En somme, le principe de Dilbert, lu à travers le prisme maçonnique, devient une satire bienveillante.
Il rappelle que, même parmi les « imbéciles » des loges, la lumière de l’initiation peut briller – à condition que la tolérance s’allie à un travail sincère sur soi, dans le silence fraternel prôné par Pierre Dac.

a rapprocher de l’effet Dunning-Kruger 😉
Pour celles et ceux qui ne le connaissent pas, il s’agit de la tendance des personnes les moins compétentes à surestimer leurs capacités, et des plus compétentes à les sous-estimer. On peut rapprocher cet effet Dunning-Kruger d’une propension en loge et dans les convents, à pratiquer l’autosatisfaction à la méthode Coué alors que la simple objectivité remet bien souvent les pendules à l’heure de la stagnation ! On peut aussi rapprocher la 2ème partie de cet effet du fait que les soeurs et frères les plus sérieux semblent le plus souvent s’effacer devant les « fort-e-s en gueule » qui jouent la séduction mythomaniaque !
à ce rythme d’incompréhension …l’hypocrisie et la lâcheté prendront place sur les colonnes…un constat d’une grande tristesse après bientôt 40 ans de fidèle présence…les colonnes se fragilisent…les marchands pénètrent l’espace sacré…les discussions s’appauvrissent…le niveau ignore la perpendiculaire et l’équerre passe sur le compas. Bien fraternellement à vous tous
L’intérêt de l’article est de nous amener à réfléchir sur la gouvernance d’une loge et aussi sur son rôle. Le principe de Dilbert concernait semble-t-il plus les dérives de la bureaucratie. La loge concerne plutôt le milieu associatif avec l’idée majeure de réunir des personnes ayant les mêmes affinités. Il n’y a pas d’autres critères de réussite : pas de chiffre d’affaires, pas d’objectif de rentabilité ! Simplement rassembler ce qui est épars ! Il n’y a aucune compétence particulière à avoir pour être franc-maçon-ne , simplement être soi-même !
C’est un non sens de vouloir appliquer ce principe sauf à susciter une réflexion !
La question que l’on pourrait se poser ne pourrait-elle pas être de savoir le degré de satisfaction de celles et ceux qui vivent cette convivialité et de réfléchir pour l’améliorer ?
Pour cette question, ne serait ce pas la Théorie de l’équité de John Stacey Adams qui pourrait nous aider ? en 1963 Adams a évalué la satisfaction dans un poste de travail sur la base du ratio charges/avantages et aussi en observant que les individus se sentent bien dans un groupe lorsqu’ils perçoivent que les échanges sont équitables sans domination, ni soumission.
Fraternité
L’incompétence est certes régressive pour le fonctionnement d’une Loge mais elle n’est pas le fléau le plus significatif.
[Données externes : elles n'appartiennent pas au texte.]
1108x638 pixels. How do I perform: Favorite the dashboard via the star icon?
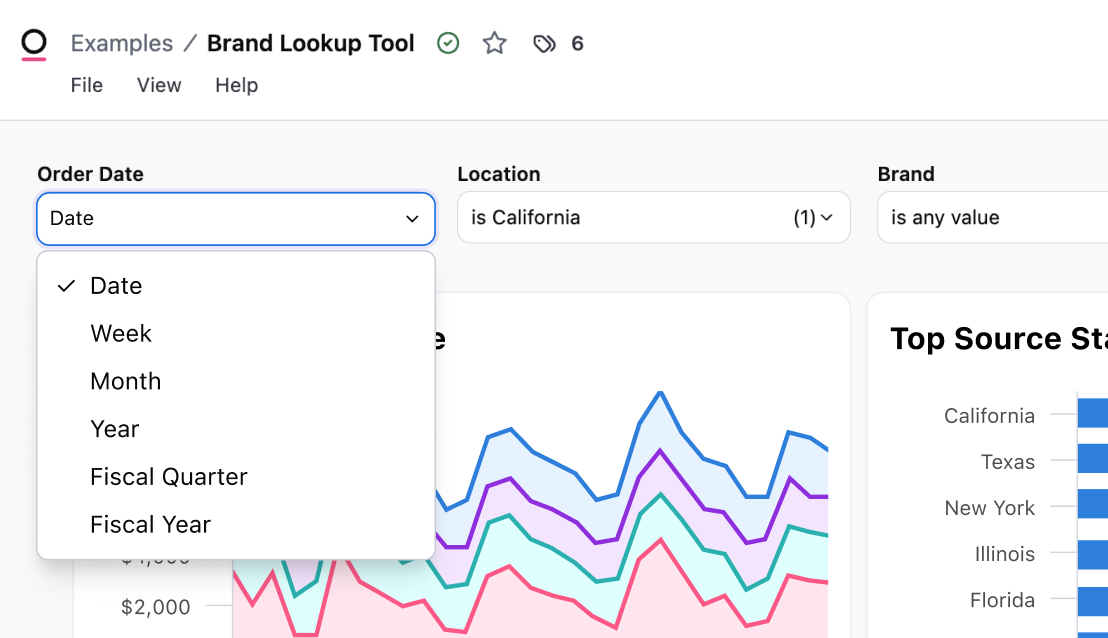click(x=494, y=43)
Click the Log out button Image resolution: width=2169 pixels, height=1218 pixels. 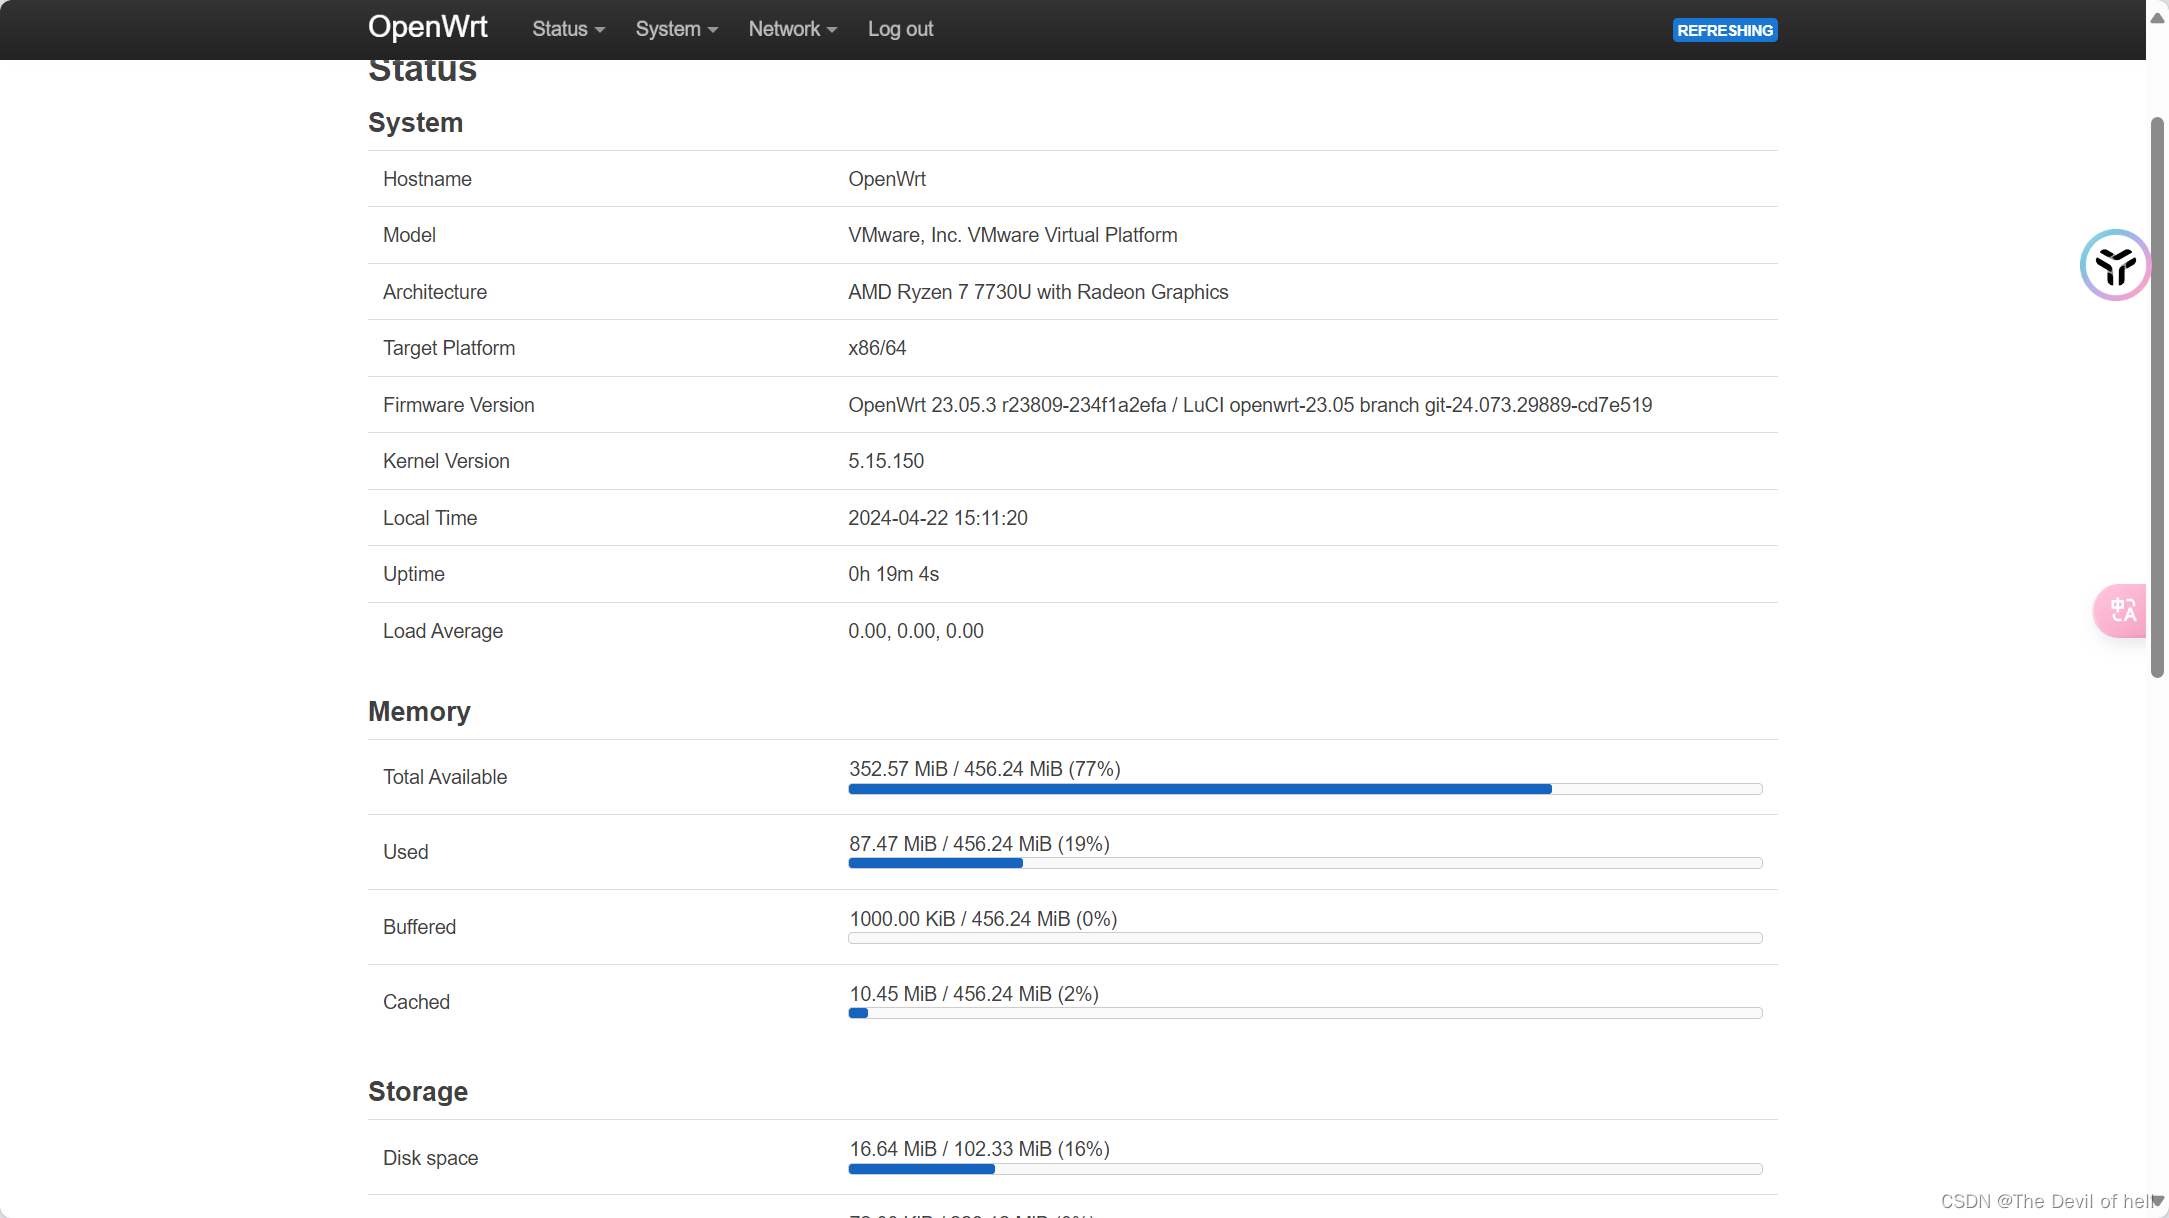[x=900, y=28]
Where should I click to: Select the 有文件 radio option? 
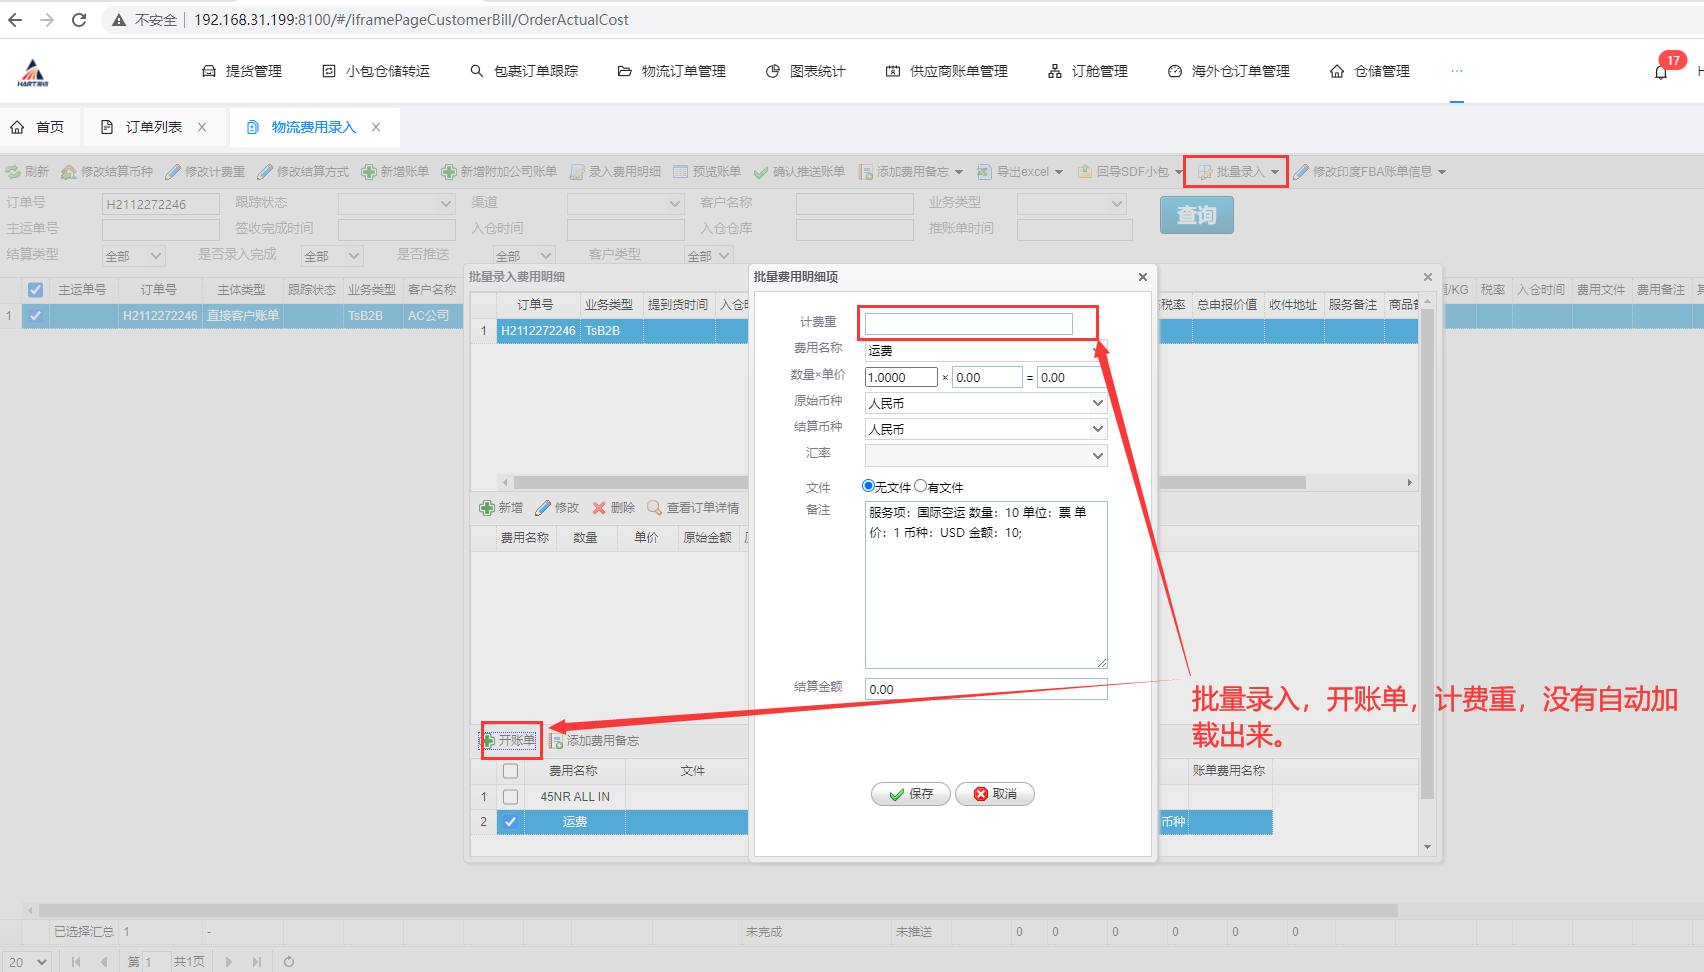click(x=920, y=486)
Pour ma part, ce qui fait stagner une Loge dans son évolution spirituelle c’est la présence de Frères qui pensent vivement à l’agape alors que l’on vient juste d’ouvrir les travaux. Mais chut, le GADLU m’a dit qu’il ne fallait surtout pas évoquer cet état de fait sous peine de vexer certains Frères qui pourraient quitter définitivement les colonnes.
Je suis totalement d’accord avec PALLARES. Les valeurs maçonniques sont perdues au profit de l’ego et de l’argent. Les capitations sont plus importantes que le travail en Loge. De même pour les agapes.Et pourtant la franc-maçonnerie est un réservoir de connaissance, de symbolisme et d’ésotérisme. Il suffit de voir le nombre de rites qui existe.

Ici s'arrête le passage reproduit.